§ OBJECTIVE:
Pick out every line in the records below that contains the word "Open", and copy each one. Matching is case-sensitive.

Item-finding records

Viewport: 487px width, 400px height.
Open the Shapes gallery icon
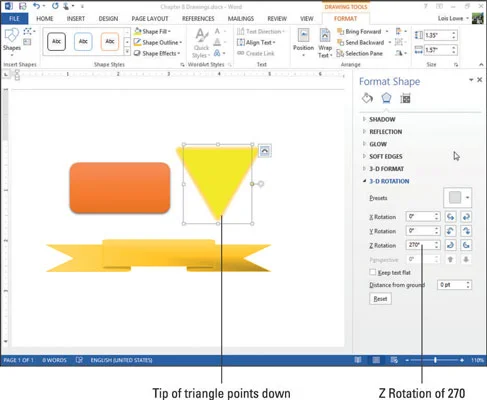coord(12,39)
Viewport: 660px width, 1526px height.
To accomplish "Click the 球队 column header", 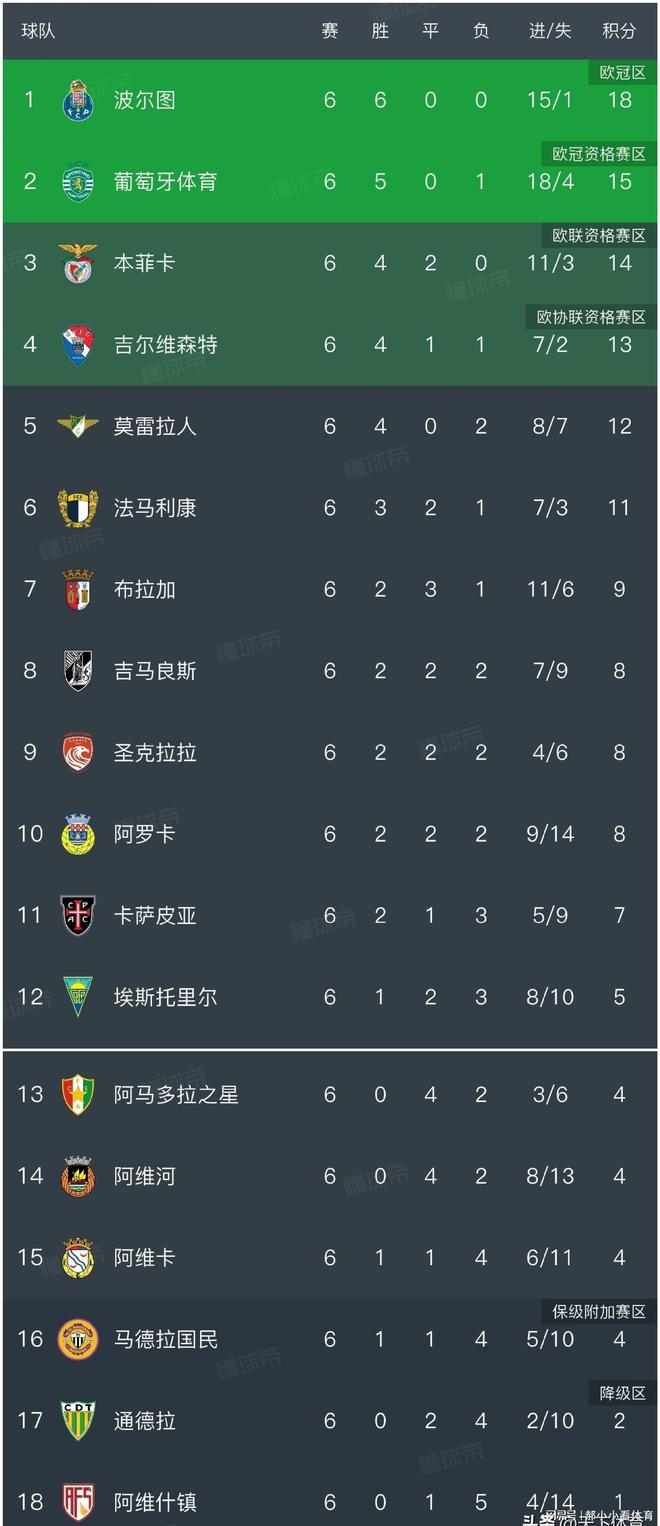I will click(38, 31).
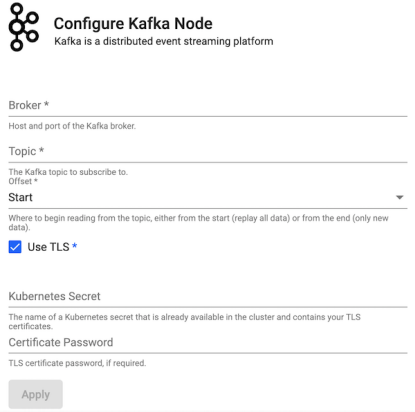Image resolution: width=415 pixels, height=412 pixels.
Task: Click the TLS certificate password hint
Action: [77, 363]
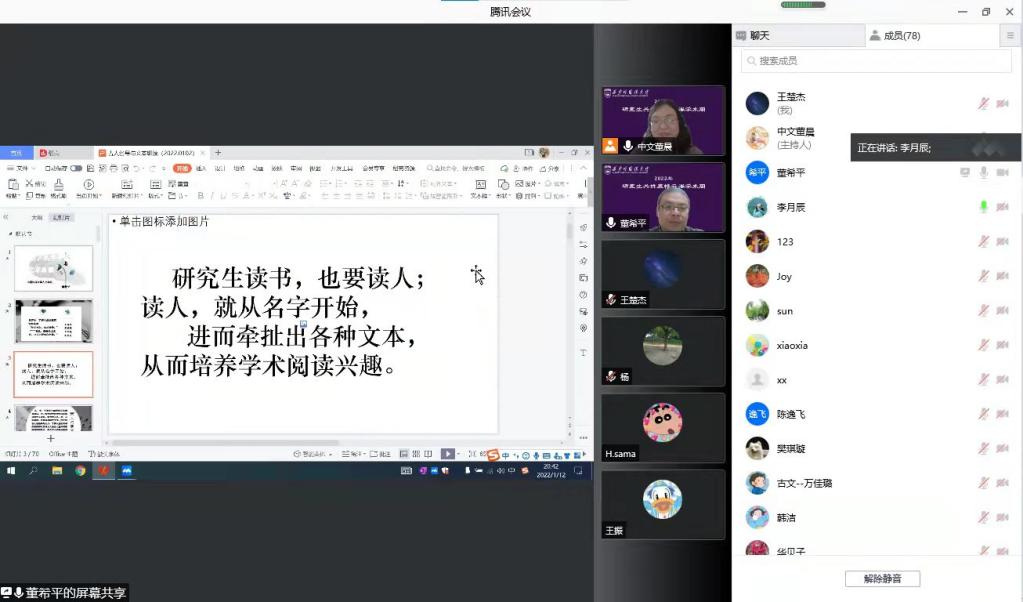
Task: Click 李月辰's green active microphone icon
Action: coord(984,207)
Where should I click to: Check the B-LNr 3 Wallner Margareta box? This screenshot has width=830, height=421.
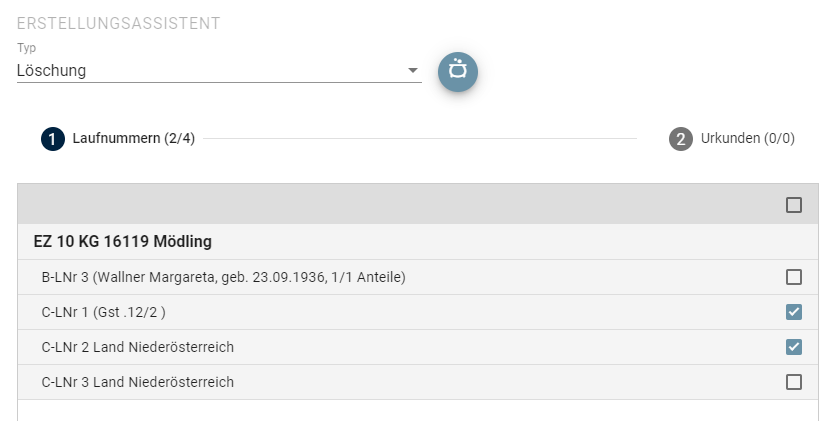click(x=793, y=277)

==

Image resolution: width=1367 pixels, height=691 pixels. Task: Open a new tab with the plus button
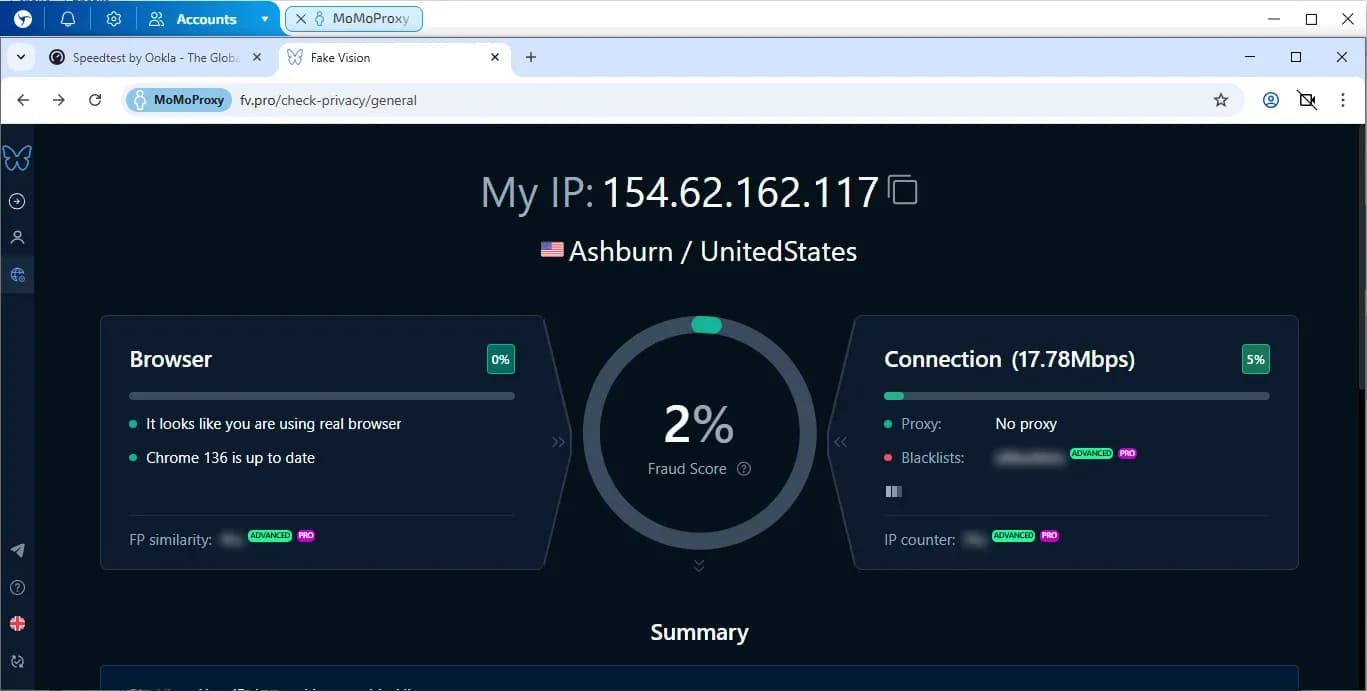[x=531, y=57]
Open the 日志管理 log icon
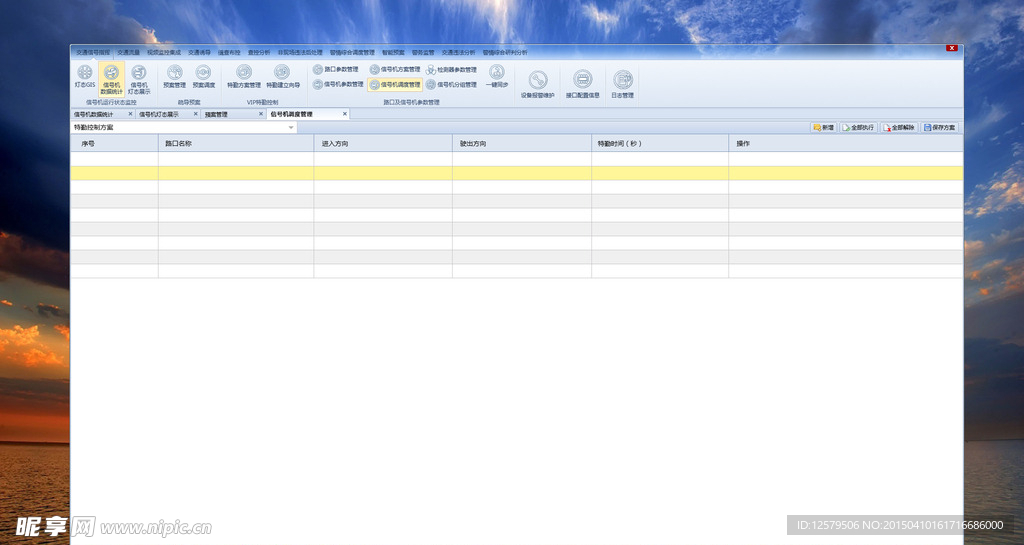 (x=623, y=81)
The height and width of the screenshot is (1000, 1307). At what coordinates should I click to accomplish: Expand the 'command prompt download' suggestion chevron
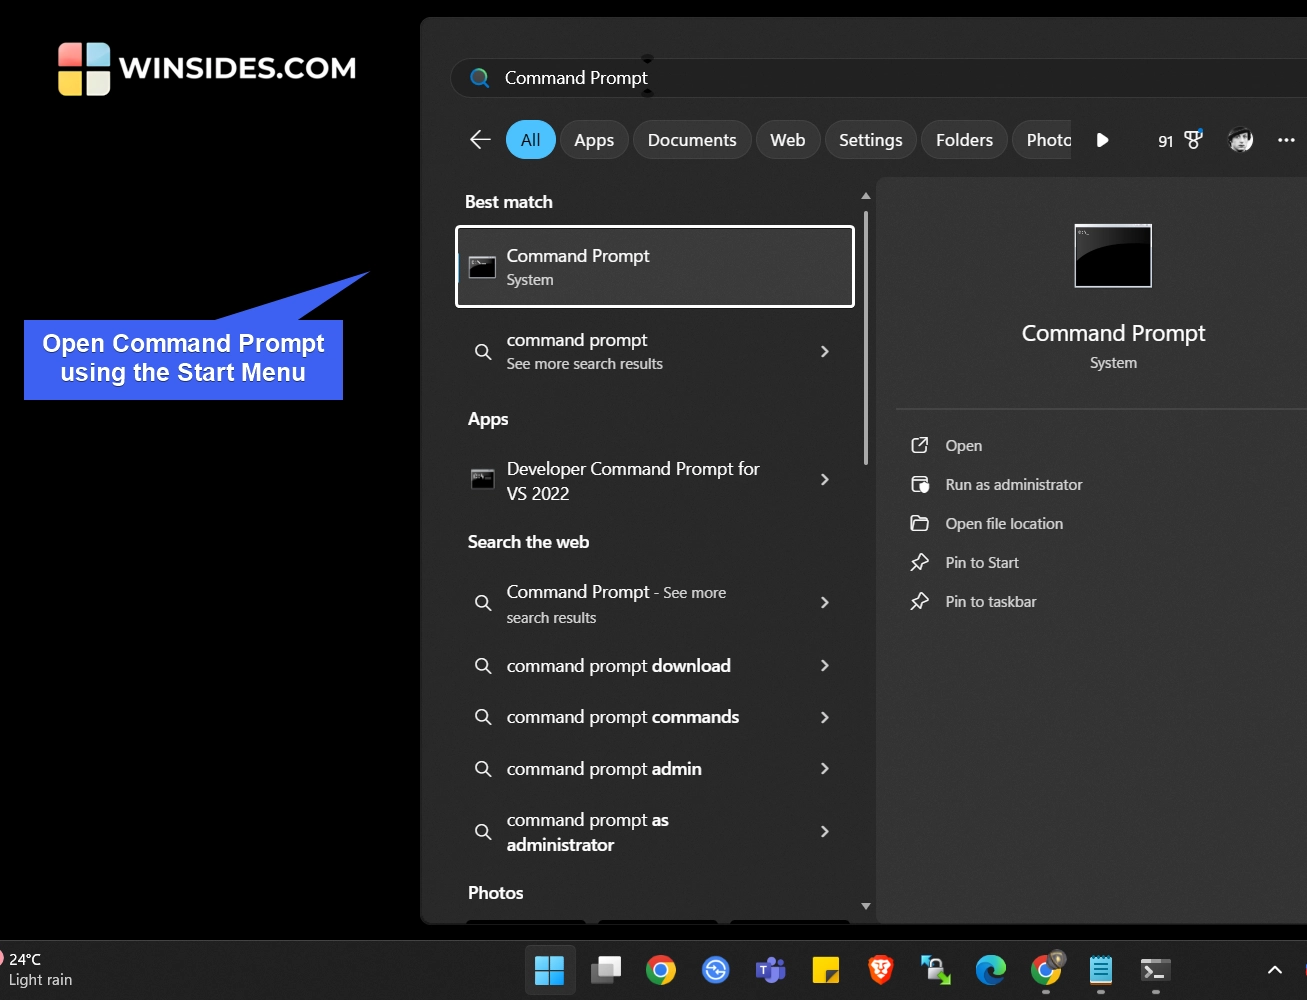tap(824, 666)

§ RESPONSE TO THIS TASK:
Open the Shapes gallery icon
Image resolution: width=1367 pixels, height=691 pixels. Task: Open a new tab with the plus button
Open the 日志管理 log icon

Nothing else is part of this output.